Second, when $n$ is large enough one could rely on Normal approximations of the binomial distribution and express power of the two-sided test as

$$(1-\beta) = \Phi \left( \frac{ \sqrt{n} \left| p_1 - p_2 \right| + \Phi^{-1} \left( \frac{\alpha}{2} \right) \sqrt{ \left( p_1 + p_2 \right) \left( 1 - \left( p_1 + p_2 \right) \right)} } { \sqrt{p_1 \left( 1 - p_1 \right) + p_2 \left( 1 - p_2 \right)} }\right)$$

and perform the same search.

Let us analytically solve a problem in your 4_usage_example_binary_design.ipynb: find $n$ such that we are able to detect a 5% increase in experimental group proportion vis-à-vis the control group proportion of 5% with type-I error of 5% and type-II error of 20%. In R parlance the solution is:

effect <- 1.05

p1 <- 0.05
p2 <- 0.05*effect
sig.level <- 0.05
power <- 0.8
tol <- .Machine$double.eps^0.25

# Variance-stabilising transformation
h <- 2 * asin(sqrt(p1)) - 2 * asin(sqrt(p2))

p.asin <- quote({pnorm(qnorm(sig.level/2, lower = F) - h * sqrt(n/2), lower = F) + pnorm(qnorm(sig.level/2, lower = T) - h * sqrt(n/2), lower = T)})

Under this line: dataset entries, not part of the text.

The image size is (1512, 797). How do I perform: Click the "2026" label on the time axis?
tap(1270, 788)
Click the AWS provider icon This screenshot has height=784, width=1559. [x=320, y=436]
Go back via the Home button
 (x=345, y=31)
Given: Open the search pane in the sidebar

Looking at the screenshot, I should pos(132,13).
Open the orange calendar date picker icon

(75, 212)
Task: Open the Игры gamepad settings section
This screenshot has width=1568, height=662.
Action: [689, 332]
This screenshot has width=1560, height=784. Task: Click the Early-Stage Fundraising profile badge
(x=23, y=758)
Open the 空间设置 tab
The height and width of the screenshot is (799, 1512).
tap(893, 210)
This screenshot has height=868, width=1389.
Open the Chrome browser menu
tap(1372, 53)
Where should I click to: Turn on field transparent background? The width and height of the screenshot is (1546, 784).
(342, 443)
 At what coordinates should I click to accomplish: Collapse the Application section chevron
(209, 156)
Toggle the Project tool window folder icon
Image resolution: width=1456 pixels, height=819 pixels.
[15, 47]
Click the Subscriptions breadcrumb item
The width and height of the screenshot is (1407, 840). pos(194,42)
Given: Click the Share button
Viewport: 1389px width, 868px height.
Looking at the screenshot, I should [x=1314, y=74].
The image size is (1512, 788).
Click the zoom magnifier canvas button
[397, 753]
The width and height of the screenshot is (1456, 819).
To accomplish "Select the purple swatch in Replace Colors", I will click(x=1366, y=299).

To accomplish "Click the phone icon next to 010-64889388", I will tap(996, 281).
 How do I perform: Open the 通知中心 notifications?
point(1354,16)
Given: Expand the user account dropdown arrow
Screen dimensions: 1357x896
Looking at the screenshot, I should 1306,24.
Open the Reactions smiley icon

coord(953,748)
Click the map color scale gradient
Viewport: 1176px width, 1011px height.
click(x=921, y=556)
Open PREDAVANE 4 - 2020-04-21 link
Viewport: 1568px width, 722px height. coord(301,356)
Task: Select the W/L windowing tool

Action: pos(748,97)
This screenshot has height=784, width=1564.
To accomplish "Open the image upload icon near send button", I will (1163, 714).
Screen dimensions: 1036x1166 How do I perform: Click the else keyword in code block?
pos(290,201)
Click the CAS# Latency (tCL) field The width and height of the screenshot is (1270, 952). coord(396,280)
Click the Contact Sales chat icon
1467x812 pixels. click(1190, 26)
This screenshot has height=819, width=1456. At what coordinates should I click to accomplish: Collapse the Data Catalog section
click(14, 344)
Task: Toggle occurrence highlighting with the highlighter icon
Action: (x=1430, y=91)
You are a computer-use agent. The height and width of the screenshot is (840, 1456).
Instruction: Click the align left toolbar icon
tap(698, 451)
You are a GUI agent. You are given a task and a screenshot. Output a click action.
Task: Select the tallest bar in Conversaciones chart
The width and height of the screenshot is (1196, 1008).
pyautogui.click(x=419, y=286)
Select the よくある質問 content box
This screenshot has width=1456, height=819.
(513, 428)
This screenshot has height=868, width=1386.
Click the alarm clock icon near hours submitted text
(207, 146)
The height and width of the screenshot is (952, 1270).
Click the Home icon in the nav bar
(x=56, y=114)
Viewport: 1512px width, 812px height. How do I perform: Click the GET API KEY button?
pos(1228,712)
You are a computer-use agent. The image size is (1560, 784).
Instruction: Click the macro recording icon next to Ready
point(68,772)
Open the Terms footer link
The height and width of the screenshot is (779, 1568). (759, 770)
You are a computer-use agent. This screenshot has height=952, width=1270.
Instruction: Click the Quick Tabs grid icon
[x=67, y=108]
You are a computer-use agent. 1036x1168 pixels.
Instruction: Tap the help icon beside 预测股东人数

# Normal approximation of the binomial distribution
p.normal <- quote(pnorm((sqrt(n) * abs(p1 - p2) - (qnorm(sig.level/2, lower.tail = F) * sqrt((p1 + p2) * (1 - (p1 + p2)/2))))/sqrt(p1 * (1 - p1) + p2 * (1 - p2))))

# Solve for n
n.asin <- stats::uniroot(function(n) eval(p.asin) - power, c(2 + 1e-10, 1e+09))$root

n.normal <- stats::uniroot(function(n) eval(p.normal) - power, c(2 + 1e-10, 1e+09))$root

# What is n to achieve the MDE of interest under two approximations?
n.asin # 122106.8
n.normal # 122123.5

This is a self-contained solution that could be easily translated into Python. It is taken from the existing routines:

# Variance stabilising transformation-based
pwr::pwr.2p.test(h = ES.h(0.05, 0.05*effect), power = 0.8, sig.level = 0.05)
#     Difference of proportion power calculation for binomial distribution (arcsine transformation) 
#
#              h = 0.01133831
#              n = 122106.8
#      sig.level = 0.05
#          power = 0.8
#    alternative = two.sided
#
#NOTE: same sample sizes

# Normal approximation-based
stats::power.prop.test(n = NULL, p1 = 0.05, p2 = 0.05*effect, power = 0.8, sig.level = 0.05) 
#     Two-sample comparison of proportions power calculation 
#
#              n = 122123.5
#             p1 = 0.05
#             p2 = 0.0525
#      sig.level = 0.05
#          power = 0.8
#    alternative = two.sided
#
#NOTE: n is number in *each* group

I think offering analytical methods in binary designs using the above approximations could be a valuable alternative to your simulation-based power calculations since the former are commonplace in statistics.

Aslan Bayramkulov · Answer 1 · Tue Dec 06 2022 15:17:52 GMT+0800 (China Standard Time)

Yes, it's a good alternative for empiric evaluations. So we will try to insert this approach to the source code. Thanks for the issue.

Artem K · Answer 2 · Tue Feb 14 2023 17:54:02 GMT+0800 (China Standard Time)

Analytical methods for binary metrics added in #30
Now theoretical design supports asin and normal approximations.